Jeder, der meint, dass ein neues Regelwerk erstellt oder eine bestehende Norm aktualisiert werden muss, kann einen Projektantrag beim Austrian Standards Institute (früher: Normungsinstitut) einbringen. Ein Komitee – in dem sowohl Privatpersonen als auch Vertreter von Organisationen, Behörden und Unternehmen mitreden können – überprüft, ob überhaupt Bedarf besteht. Wenn ja, wird ein Projektantrag auf der Webseite von Austrian Standards veröffentlicht und jeder kann vier Wochen lang dazu Stellung nehmen. Erst dann wird entschieden, ob das Thema bearbeitet wird. Ist dem so, diskutiert der zuständige Ausschuss den Norm-Vorschlag. Nach einem einstimmigen Beschluss wird der Vorschlag veröffentlicht und kann sechs Wochen lang kommentiert werden. Die Stellungnahmen werden vom Komitee geprüft und gegebenenfalls eingearbeitet. Erst dann wird das Regelwerk publiziert.
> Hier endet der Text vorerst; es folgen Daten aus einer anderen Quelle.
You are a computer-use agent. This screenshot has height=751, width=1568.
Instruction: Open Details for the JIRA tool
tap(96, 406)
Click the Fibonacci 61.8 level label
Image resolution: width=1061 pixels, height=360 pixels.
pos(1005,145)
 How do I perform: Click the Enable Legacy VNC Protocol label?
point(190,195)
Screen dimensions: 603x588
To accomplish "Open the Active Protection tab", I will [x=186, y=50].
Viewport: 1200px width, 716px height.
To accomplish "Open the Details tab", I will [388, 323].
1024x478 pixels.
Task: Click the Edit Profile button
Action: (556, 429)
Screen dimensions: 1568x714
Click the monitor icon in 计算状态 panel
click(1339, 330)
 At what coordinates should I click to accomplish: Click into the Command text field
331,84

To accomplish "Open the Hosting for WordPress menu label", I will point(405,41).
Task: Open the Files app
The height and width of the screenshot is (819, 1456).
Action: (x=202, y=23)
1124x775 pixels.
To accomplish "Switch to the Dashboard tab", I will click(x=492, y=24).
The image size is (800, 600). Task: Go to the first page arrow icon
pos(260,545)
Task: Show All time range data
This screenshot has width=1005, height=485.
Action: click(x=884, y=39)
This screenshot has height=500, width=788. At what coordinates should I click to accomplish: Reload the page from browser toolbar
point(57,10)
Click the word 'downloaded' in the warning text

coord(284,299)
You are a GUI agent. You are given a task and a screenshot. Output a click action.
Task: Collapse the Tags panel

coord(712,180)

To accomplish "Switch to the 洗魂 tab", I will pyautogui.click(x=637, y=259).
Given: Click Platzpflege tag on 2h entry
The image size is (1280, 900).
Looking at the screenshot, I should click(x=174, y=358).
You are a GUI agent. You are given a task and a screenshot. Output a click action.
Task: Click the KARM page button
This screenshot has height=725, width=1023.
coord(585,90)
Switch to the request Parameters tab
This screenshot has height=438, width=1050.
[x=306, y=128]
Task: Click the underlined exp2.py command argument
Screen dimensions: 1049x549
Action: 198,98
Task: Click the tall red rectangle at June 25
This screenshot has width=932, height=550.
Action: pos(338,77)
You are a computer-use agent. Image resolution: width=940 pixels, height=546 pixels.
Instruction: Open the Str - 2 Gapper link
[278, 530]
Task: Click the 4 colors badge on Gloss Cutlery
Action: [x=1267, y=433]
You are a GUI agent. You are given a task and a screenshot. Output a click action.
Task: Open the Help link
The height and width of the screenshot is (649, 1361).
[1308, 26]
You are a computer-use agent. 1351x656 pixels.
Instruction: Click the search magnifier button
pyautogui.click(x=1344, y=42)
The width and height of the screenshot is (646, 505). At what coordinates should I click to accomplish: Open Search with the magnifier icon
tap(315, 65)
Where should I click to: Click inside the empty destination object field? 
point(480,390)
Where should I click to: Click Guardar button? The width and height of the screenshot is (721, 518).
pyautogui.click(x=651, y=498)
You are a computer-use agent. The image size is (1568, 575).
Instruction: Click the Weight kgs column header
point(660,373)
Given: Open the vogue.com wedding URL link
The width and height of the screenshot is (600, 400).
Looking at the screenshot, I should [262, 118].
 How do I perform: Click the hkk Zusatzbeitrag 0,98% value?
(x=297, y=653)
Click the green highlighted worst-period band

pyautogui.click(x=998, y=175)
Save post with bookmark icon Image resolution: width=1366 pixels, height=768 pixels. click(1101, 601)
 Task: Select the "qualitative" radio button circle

Nicht Austrian Standards macht also die Normen, sondern die Mitwirkenden in den Komitees. Der Verein selbst sieht sich als Infrastrukturplattform. Grundsätzlich kann jeder in einem Komitee mitarbeiten. Aufwandsentschädigung gibt es keine, im Gegenteil: Man muss dafür einen Teilnahmebeitrag von 450 Euro zahlen.